◆ What you should do
Only the lines below starting at the one containing "sniff.js.uncompressed.js (62, 1625)" and ending at the one containing "hash.js.uncompressed.js (63, 2098)" belong in the answer, each copied exactly.

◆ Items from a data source

★ ★ ★ ★

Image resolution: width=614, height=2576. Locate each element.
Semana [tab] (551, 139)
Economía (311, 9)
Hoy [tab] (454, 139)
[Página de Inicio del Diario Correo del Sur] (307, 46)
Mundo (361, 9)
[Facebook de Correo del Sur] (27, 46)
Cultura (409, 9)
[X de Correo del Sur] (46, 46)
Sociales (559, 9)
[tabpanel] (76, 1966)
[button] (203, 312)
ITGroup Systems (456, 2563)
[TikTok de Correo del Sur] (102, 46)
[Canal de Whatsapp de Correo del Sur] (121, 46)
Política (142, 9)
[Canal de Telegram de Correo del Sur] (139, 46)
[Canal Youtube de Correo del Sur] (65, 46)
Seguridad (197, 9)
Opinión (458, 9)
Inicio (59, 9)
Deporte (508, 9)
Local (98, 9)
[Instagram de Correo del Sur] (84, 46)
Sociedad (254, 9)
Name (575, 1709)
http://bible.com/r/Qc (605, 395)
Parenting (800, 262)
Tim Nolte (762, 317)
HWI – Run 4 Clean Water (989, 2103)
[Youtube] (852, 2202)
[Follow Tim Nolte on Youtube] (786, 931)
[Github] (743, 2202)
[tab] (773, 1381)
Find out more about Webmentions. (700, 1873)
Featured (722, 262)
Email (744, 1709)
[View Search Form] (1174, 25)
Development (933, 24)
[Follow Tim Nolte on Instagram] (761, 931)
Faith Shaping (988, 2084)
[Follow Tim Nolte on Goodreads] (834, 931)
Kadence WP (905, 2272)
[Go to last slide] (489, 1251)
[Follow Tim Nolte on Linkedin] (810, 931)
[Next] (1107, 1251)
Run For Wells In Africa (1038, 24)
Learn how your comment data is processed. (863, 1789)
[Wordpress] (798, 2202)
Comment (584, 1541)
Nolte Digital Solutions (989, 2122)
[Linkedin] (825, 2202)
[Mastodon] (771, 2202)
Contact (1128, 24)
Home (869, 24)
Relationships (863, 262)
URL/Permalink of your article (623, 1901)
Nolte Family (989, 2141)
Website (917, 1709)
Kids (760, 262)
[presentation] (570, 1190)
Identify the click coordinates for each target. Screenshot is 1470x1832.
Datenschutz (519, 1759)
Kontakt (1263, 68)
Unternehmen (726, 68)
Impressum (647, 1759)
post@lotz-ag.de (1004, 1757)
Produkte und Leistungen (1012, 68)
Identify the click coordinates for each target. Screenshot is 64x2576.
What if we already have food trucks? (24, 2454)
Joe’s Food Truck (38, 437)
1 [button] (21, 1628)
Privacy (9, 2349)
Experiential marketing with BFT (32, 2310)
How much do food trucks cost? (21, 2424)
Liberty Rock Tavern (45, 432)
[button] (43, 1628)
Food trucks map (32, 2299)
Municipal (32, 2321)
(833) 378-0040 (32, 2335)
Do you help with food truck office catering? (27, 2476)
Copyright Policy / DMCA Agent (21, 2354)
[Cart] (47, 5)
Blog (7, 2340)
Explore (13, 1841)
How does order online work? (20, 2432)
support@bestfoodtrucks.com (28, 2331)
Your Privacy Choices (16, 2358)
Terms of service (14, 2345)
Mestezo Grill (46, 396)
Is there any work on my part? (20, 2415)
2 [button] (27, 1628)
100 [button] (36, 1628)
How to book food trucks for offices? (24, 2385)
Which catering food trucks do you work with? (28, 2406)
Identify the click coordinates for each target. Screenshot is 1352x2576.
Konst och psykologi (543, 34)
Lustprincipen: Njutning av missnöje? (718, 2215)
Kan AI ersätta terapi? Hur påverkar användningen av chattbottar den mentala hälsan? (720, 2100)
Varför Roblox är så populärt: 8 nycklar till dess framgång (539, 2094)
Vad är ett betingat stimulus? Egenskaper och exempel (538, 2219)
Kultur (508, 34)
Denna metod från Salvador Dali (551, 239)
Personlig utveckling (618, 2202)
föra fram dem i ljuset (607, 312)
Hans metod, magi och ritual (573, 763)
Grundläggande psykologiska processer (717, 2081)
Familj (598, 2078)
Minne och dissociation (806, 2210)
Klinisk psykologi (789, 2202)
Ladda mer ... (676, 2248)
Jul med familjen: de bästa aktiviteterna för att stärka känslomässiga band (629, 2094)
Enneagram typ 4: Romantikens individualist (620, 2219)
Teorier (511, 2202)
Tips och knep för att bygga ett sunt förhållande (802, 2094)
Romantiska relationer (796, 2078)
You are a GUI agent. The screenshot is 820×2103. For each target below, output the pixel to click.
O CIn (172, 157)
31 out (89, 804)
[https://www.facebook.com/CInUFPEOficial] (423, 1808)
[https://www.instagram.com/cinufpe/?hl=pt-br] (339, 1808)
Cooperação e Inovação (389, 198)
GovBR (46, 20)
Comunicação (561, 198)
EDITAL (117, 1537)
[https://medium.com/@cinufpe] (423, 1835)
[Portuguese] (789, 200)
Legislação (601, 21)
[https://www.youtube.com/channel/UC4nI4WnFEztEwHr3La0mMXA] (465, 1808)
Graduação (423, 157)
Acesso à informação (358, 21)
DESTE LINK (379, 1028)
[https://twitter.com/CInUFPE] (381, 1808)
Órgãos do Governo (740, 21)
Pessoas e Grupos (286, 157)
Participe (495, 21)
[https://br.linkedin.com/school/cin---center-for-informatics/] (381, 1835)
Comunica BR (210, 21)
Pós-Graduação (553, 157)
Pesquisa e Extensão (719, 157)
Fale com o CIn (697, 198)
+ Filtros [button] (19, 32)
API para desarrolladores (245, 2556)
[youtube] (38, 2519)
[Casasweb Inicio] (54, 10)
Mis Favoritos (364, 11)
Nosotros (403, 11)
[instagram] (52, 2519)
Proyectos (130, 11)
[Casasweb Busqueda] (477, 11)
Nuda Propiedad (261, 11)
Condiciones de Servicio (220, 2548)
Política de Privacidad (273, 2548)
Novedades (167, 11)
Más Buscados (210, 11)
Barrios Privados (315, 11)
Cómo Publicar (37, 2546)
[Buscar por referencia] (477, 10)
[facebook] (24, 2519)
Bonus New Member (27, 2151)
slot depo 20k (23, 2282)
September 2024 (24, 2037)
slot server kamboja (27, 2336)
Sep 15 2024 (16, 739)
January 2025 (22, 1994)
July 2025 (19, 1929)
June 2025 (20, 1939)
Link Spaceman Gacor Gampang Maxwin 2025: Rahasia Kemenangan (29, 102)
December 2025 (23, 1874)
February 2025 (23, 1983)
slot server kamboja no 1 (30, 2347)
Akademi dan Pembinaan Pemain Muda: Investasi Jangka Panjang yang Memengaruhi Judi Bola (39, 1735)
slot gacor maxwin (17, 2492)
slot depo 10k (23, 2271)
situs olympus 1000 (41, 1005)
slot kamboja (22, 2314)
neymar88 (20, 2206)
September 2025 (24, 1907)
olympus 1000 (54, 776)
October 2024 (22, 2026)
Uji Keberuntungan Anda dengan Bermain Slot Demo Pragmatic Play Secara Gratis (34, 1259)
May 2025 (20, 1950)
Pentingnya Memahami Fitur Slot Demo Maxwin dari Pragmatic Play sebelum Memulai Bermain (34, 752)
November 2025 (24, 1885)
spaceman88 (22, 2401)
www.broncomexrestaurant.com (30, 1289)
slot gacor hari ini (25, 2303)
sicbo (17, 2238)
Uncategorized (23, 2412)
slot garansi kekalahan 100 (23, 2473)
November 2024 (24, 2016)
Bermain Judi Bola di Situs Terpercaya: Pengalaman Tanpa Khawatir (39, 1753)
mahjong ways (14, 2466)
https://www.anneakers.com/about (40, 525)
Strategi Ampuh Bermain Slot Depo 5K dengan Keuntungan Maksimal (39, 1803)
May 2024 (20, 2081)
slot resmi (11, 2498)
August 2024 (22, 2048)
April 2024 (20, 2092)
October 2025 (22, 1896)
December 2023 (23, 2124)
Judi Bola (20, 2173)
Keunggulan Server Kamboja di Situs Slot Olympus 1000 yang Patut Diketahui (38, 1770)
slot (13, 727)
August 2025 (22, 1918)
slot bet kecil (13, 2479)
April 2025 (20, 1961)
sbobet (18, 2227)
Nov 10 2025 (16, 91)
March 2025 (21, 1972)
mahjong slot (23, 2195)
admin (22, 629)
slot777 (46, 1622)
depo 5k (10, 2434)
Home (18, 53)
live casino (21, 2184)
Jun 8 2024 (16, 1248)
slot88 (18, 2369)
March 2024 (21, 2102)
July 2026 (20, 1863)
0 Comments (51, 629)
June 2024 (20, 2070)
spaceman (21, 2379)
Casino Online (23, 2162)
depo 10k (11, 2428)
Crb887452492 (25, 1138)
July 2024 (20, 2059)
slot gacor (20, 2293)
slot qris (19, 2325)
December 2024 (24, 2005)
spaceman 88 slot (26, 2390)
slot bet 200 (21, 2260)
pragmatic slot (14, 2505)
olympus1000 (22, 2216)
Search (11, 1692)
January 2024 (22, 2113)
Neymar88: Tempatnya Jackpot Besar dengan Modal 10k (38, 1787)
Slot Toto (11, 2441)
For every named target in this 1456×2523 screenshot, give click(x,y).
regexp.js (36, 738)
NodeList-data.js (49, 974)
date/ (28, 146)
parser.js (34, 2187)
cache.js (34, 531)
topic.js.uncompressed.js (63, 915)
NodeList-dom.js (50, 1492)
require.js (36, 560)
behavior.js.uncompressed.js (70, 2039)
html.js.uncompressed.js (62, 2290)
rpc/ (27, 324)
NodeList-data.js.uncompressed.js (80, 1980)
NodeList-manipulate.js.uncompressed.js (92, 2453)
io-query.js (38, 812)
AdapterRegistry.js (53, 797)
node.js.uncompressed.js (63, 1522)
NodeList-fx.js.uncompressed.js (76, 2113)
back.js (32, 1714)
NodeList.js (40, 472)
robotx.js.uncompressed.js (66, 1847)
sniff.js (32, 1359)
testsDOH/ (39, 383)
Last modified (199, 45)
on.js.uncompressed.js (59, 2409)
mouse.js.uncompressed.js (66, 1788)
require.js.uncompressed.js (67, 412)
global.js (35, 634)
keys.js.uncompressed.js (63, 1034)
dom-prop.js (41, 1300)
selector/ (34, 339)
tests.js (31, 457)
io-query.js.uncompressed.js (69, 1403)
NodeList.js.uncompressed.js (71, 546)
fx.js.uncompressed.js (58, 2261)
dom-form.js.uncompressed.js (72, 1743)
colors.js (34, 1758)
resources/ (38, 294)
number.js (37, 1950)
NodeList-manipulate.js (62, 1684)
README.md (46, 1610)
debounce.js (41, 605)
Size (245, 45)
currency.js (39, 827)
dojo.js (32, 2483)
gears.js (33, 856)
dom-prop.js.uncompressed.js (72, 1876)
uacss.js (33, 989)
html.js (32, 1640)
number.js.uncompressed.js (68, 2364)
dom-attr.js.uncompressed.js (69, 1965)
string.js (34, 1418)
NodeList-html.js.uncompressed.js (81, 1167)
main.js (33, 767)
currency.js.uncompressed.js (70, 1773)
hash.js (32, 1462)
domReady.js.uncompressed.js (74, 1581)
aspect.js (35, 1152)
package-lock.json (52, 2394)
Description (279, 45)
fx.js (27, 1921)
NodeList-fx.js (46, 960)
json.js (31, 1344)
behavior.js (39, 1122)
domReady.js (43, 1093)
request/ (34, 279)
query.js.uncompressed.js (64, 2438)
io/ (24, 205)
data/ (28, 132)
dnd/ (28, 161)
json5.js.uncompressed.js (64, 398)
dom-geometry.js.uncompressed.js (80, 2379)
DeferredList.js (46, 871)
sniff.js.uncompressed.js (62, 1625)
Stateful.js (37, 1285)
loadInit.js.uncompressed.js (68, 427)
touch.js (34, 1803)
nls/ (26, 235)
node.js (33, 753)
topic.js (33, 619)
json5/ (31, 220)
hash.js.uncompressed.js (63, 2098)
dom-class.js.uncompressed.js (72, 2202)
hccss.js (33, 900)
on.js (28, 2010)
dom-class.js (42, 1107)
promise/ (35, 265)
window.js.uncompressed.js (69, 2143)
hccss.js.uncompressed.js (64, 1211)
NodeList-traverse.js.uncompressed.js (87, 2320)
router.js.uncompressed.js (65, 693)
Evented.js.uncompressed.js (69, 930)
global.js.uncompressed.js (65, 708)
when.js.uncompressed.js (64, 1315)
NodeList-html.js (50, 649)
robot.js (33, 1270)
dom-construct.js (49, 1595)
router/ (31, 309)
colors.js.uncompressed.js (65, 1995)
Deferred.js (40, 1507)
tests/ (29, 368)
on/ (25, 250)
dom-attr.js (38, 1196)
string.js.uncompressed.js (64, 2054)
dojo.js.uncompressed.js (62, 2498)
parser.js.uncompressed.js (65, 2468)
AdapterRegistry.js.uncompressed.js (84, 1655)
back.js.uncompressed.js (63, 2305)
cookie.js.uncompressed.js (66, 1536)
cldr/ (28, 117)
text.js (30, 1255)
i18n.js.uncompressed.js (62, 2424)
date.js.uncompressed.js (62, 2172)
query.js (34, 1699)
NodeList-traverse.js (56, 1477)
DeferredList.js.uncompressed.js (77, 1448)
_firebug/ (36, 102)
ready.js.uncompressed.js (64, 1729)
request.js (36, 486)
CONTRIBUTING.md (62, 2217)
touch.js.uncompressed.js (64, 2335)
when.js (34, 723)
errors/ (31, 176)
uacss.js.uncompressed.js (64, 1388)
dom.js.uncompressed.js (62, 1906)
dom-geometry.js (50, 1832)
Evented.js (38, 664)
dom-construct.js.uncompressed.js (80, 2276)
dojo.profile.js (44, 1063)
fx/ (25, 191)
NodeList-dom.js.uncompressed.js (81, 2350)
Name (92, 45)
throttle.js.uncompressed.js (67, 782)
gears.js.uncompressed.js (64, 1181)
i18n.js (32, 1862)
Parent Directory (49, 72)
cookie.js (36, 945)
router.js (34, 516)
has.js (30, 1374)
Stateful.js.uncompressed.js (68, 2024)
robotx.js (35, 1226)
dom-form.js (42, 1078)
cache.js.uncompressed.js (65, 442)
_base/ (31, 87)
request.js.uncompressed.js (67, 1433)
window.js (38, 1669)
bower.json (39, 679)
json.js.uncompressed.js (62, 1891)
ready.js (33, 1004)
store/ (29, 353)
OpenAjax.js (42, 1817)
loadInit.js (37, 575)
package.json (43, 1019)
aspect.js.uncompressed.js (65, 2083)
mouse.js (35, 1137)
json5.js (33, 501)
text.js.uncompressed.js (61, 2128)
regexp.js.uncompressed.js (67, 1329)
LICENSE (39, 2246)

★ ★ ★ ★

◆ Expected answer
sniff.js.uncompressed.js (62, 1625)
Stateful.js (37, 1285)
loadInit.js.uncompressed.js (68, 427)
touch.js (34, 1803)
nls/ (26, 235)
node.js (33, 753)
topic.js (33, 619)
json5/ (31, 220)
hash.js.uncompressed.js (63, 2098)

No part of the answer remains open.